### [WORKING DATA]
┄┄┄┄┄┄┄┄┄┄┄┄┄┄┄┄┄┄┄┄
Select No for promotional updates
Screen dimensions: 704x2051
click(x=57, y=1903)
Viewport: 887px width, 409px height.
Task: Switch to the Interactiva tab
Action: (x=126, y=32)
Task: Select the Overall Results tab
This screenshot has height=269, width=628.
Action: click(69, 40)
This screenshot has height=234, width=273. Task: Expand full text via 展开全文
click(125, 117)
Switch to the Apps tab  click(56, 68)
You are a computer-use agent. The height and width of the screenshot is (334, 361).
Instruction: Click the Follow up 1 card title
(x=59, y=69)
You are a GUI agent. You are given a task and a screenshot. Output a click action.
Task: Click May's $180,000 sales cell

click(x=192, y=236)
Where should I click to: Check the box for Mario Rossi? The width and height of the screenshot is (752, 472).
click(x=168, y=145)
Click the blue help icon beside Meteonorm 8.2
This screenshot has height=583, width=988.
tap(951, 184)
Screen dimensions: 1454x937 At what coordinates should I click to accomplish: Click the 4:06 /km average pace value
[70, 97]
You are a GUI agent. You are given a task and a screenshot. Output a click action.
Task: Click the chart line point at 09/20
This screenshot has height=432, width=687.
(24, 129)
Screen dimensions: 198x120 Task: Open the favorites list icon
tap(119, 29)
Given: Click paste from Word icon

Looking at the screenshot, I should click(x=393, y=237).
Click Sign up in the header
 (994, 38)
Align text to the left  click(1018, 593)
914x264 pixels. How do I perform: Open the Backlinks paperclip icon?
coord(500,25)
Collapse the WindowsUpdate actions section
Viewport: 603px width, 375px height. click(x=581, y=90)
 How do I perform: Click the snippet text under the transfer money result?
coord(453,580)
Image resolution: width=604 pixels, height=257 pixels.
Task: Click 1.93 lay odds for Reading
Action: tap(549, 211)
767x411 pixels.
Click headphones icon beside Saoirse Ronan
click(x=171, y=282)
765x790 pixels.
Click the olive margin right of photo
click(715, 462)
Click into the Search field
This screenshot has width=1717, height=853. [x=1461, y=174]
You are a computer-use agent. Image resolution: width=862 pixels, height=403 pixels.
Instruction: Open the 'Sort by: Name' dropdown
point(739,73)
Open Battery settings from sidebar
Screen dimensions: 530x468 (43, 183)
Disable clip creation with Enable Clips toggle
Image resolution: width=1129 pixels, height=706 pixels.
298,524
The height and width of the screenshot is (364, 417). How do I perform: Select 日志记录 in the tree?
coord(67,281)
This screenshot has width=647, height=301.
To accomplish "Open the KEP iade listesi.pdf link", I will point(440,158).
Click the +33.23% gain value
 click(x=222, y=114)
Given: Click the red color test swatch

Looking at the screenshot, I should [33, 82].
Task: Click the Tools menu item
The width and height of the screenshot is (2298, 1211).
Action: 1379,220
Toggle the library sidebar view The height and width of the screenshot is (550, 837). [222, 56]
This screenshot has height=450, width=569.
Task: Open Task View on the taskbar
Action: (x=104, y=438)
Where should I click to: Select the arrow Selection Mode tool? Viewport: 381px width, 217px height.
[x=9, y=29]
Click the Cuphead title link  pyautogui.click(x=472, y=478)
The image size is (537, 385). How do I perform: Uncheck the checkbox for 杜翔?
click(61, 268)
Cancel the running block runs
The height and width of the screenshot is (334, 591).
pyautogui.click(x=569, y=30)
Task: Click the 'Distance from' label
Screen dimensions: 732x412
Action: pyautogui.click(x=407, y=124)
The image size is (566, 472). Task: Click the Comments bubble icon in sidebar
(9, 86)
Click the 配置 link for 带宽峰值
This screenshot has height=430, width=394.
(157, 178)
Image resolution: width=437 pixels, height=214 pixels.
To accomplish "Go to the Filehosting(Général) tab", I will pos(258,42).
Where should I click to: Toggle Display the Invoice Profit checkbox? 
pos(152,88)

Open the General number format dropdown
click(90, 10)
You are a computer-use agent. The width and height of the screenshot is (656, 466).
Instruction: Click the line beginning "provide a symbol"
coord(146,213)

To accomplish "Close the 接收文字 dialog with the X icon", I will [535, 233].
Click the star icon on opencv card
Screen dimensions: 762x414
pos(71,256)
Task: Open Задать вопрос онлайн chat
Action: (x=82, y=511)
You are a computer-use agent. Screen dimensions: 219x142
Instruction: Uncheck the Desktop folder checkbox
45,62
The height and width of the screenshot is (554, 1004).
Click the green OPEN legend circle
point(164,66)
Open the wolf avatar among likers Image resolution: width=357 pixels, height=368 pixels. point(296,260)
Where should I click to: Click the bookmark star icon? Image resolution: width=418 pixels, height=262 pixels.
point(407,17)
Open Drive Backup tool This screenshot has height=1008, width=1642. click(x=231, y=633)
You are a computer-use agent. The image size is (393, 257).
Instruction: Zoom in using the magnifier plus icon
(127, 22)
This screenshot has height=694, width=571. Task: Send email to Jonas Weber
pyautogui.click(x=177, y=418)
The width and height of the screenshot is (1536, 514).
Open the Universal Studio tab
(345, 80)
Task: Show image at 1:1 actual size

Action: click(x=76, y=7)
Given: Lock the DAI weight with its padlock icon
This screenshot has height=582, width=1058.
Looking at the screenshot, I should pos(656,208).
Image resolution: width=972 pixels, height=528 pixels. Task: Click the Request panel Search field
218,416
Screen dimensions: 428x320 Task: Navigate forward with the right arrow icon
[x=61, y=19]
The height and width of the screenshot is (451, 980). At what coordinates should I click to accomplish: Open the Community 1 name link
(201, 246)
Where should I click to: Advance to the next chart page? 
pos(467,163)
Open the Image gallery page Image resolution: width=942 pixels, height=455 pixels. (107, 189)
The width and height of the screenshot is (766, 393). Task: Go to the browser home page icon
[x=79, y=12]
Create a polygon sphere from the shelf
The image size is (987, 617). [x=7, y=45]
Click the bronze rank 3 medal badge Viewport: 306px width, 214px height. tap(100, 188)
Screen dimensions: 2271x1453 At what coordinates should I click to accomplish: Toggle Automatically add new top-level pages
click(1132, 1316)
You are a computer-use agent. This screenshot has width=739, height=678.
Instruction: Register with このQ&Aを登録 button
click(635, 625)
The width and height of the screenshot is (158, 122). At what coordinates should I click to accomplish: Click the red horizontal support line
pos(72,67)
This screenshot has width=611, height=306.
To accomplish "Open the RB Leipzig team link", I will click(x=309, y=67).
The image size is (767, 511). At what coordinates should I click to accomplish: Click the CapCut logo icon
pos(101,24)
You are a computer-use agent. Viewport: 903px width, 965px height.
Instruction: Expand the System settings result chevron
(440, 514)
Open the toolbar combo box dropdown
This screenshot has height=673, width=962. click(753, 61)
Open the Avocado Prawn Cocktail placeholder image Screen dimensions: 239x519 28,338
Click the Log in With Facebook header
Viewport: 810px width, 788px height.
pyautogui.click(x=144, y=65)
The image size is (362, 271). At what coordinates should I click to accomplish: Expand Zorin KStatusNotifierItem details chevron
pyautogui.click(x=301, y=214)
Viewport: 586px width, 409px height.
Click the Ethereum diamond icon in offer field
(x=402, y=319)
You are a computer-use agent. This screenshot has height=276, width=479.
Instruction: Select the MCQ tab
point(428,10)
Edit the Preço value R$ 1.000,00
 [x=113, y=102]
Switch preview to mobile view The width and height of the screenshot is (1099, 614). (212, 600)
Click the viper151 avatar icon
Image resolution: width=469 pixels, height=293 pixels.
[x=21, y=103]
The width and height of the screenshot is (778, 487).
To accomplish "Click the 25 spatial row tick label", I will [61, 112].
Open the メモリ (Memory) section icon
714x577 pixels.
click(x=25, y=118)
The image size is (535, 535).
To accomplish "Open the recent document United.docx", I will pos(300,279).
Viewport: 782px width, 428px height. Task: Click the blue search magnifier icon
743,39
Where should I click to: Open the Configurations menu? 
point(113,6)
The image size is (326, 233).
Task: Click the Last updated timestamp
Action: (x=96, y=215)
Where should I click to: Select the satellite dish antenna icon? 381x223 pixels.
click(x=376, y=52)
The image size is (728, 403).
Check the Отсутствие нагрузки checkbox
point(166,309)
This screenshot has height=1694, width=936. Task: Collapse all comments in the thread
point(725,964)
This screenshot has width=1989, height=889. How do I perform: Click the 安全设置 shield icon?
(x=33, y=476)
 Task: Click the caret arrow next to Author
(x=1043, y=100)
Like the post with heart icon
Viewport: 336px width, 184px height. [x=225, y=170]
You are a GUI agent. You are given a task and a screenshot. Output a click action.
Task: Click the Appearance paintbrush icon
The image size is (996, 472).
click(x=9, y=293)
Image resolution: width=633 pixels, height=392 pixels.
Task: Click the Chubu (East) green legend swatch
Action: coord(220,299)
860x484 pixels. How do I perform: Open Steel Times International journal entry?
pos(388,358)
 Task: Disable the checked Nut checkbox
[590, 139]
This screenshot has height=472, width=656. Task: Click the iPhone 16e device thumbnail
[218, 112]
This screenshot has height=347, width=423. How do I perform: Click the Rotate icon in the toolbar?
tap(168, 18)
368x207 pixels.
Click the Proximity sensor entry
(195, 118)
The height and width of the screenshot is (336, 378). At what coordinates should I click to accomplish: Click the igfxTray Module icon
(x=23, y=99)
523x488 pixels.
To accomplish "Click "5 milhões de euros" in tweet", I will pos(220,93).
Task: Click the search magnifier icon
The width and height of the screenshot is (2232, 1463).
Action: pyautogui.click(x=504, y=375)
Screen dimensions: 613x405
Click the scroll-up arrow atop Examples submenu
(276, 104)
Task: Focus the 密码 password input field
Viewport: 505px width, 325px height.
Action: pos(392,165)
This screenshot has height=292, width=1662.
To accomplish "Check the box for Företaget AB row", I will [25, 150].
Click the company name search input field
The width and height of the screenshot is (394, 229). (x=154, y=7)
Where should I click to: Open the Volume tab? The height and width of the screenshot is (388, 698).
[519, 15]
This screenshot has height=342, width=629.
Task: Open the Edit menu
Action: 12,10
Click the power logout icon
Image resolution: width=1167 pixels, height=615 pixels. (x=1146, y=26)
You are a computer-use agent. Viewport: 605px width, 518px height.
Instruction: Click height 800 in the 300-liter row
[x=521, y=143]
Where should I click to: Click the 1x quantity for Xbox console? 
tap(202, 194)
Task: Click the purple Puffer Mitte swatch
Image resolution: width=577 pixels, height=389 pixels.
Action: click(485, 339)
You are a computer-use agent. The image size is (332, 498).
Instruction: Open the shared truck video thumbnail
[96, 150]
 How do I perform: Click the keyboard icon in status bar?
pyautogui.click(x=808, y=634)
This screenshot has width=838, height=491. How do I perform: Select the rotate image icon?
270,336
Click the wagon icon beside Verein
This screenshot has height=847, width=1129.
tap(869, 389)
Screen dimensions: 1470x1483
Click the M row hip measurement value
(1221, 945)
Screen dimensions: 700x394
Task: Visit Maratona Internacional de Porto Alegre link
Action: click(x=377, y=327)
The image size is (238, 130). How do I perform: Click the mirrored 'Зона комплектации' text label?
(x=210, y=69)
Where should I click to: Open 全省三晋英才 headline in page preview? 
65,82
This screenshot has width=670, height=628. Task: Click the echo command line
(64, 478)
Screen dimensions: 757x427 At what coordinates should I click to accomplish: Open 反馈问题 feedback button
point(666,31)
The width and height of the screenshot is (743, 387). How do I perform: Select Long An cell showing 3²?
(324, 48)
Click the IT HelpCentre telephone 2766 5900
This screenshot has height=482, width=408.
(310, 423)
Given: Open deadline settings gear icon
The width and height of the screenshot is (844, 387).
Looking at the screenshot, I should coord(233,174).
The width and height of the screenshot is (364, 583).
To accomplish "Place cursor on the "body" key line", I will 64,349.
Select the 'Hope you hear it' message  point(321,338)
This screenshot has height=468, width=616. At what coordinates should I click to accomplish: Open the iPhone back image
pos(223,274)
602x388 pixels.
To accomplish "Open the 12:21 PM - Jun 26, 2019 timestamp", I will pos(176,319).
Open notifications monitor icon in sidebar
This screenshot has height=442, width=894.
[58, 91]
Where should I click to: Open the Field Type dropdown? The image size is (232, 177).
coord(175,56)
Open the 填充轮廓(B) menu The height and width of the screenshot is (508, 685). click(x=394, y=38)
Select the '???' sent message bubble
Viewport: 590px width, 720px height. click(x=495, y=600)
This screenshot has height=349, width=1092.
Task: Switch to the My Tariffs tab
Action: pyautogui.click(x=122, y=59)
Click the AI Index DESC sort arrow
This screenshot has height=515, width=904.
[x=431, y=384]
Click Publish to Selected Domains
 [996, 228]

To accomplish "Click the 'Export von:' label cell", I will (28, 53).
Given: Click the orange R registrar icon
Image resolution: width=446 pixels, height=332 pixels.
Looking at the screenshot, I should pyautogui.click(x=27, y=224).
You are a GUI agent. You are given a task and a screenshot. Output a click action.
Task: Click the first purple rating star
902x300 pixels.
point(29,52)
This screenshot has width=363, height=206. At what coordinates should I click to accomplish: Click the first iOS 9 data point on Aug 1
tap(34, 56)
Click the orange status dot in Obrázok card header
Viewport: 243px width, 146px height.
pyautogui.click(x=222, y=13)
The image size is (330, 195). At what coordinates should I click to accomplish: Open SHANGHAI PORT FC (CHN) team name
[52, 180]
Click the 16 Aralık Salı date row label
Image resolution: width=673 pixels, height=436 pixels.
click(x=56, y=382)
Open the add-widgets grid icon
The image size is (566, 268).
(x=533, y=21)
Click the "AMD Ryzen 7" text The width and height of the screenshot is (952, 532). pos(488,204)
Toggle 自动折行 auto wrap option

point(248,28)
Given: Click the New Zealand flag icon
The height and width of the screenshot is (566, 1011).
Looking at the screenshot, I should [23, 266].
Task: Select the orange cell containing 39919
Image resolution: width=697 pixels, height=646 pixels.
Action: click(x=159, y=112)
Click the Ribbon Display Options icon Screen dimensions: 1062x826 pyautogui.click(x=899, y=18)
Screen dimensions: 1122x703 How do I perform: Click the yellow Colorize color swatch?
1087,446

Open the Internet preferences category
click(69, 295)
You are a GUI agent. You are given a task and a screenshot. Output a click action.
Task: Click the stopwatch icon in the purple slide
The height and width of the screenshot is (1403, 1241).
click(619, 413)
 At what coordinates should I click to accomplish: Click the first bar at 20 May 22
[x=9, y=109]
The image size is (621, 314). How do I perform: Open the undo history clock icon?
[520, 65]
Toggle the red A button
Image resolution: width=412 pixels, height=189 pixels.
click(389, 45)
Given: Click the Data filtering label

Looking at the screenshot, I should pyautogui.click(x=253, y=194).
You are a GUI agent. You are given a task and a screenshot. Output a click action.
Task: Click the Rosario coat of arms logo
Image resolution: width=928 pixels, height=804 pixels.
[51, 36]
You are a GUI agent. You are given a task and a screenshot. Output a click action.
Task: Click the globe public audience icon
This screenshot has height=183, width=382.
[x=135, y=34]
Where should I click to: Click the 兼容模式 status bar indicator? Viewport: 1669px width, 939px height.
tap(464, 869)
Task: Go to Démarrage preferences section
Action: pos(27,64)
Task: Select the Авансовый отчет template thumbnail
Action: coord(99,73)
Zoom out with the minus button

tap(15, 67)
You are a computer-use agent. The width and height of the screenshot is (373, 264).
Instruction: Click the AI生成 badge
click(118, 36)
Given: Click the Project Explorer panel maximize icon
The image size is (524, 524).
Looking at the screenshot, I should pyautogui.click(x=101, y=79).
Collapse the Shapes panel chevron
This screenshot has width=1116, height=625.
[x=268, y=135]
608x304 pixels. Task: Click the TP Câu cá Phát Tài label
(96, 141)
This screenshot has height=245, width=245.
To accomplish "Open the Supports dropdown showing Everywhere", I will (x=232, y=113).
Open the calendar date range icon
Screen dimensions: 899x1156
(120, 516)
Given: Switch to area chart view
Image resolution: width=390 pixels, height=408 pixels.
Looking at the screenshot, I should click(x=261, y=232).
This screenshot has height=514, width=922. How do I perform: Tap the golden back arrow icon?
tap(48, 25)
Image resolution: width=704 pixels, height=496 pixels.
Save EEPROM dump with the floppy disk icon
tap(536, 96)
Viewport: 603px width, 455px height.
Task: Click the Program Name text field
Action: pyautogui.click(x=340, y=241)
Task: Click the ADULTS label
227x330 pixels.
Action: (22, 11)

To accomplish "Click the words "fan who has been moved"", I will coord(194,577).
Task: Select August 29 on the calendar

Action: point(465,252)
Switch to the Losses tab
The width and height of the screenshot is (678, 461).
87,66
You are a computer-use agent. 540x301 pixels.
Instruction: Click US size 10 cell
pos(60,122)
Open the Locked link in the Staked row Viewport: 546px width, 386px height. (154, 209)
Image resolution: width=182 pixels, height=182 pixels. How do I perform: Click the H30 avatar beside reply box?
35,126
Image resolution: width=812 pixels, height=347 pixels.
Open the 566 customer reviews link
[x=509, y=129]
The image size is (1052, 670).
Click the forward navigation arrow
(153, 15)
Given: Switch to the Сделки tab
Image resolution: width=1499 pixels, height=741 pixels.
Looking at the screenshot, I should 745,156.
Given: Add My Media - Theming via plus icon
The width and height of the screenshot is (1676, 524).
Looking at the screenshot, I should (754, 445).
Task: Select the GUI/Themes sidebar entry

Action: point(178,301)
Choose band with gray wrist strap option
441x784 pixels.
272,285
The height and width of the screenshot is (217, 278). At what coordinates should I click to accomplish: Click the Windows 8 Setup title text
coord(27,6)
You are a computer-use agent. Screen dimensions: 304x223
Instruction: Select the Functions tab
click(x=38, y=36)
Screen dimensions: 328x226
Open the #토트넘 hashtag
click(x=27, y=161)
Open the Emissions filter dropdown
┄┄┄┄┄┄┄┄┄┄┄┄┄┄┄┄┄┄┄┄
### [WHAT TO WORK ON]
Copy the lines from the start of the data verbatim, stopping after the line containing "You are a computer-use agent. The height".

### [REPLY TO THE EXERCISE]
Select No for promotional updates
Screen dimensions: 704x2051
click(x=57, y=1903)
Viewport: 887px width, 409px height.
Task: Switch to the Interactiva tab
Action: (x=126, y=32)
Task: Select the Overall Results tab
This screenshot has height=269, width=628.
Action: click(69, 40)
This screenshot has height=234, width=273. Task: Expand full text via 展开全文
click(125, 117)
Switch to the Apps tab  click(56, 68)
You are a computer-use agent. The height and width of the screenshot is (334, 361).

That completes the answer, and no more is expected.